Saved entries:
┄┄┄┄┄┄┄┄┄┄
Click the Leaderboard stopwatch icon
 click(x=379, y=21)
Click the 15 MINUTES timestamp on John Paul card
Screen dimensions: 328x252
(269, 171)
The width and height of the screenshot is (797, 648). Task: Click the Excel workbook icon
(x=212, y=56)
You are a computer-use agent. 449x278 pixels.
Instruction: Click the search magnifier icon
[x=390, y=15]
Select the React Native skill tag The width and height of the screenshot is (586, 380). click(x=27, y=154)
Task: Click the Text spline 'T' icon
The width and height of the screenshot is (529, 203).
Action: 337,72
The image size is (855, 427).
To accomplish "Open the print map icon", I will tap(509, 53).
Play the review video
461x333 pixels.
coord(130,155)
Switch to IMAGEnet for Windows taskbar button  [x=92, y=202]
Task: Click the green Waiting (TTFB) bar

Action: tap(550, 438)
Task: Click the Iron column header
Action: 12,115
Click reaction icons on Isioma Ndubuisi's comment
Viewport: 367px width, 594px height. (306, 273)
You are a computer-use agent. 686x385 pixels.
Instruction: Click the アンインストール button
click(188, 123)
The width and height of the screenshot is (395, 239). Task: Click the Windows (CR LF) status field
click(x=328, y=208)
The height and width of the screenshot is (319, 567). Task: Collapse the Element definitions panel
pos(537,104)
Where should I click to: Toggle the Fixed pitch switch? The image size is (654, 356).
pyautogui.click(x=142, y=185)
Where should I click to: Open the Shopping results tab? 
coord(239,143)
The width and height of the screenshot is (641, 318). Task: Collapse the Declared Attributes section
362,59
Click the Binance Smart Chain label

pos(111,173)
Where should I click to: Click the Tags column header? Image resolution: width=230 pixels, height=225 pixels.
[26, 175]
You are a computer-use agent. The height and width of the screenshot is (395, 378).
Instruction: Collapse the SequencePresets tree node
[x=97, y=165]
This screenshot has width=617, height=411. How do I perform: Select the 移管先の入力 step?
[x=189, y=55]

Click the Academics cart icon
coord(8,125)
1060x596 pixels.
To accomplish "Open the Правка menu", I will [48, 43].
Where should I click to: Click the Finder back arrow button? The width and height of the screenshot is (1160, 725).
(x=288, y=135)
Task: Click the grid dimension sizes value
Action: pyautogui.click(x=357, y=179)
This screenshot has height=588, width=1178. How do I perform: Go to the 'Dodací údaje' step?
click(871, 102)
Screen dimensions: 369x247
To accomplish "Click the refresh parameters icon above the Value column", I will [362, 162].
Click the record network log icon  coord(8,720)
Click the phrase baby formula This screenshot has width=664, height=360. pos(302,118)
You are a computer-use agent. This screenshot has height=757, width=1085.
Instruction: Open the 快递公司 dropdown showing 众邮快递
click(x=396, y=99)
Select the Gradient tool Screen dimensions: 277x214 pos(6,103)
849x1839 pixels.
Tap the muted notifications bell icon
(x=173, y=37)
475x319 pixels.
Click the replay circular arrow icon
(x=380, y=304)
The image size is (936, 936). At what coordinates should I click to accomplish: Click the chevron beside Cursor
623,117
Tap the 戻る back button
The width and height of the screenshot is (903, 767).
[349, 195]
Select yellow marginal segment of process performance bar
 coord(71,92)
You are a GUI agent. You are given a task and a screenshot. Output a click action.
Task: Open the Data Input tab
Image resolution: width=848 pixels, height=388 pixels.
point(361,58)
┄┄┄┄┄┄┄┄┄┄
Reproduce exactly the section above that begins at the line containing "The height and width of the screenshot is (319, 567)." and ends at the line containing "Click the record", leaving out all other lines.

The height and width of the screenshot is (319, 567). Task: Collapse the Element definitions panel
pos(537,104)
Where should I click to: Toggle the Fixed pitch switch? The image size is (654, 356).
pyautogui.click(x=142, y=185)
Where should I click to: Open the Shopping results tab? 
coord(239,143)
The width and height of the screenshot is (641, 318). Task: Collapse the Declared Attributes section
362,59
Click the Binance Smart Chain label

pos(111,173)
Where should I click to: Click the Tags column header? Image resolution: width=230 pixels, height=225 pixels.
[26, 175]
You are a computer-use agent. The height and width of the screenshot is (395, 378).
Instruction: Collapse the SequencePresets tree node
[x=97, y=165]
This screenshot has width=617, height=411. How do I perform: Select the 移管先の入力 step?
[x=189, y=55]

Click the Academics cart icon
coord(8,125)
1060x596 pixels.
To accomplish "Open the Правка menu", I will [48, 43].
Where should I click to: Click the Finder back arrow button? The width and height of the screenshot is (1160, 725).
(x=288, y=135)
Task: Click the grid dimension sizes value
Action: pyautogui.click(x=357, y=179)
This screenshot has height=588, width=1178. How do I perform: Go to the 'Dodací údaje' step?
click(871, 102)
Screen dimensions: 369x247
To accomplish "Click the refresh parameters icon above the Value column", I will [362, 162].
Click the record network log icon  coord(8,720)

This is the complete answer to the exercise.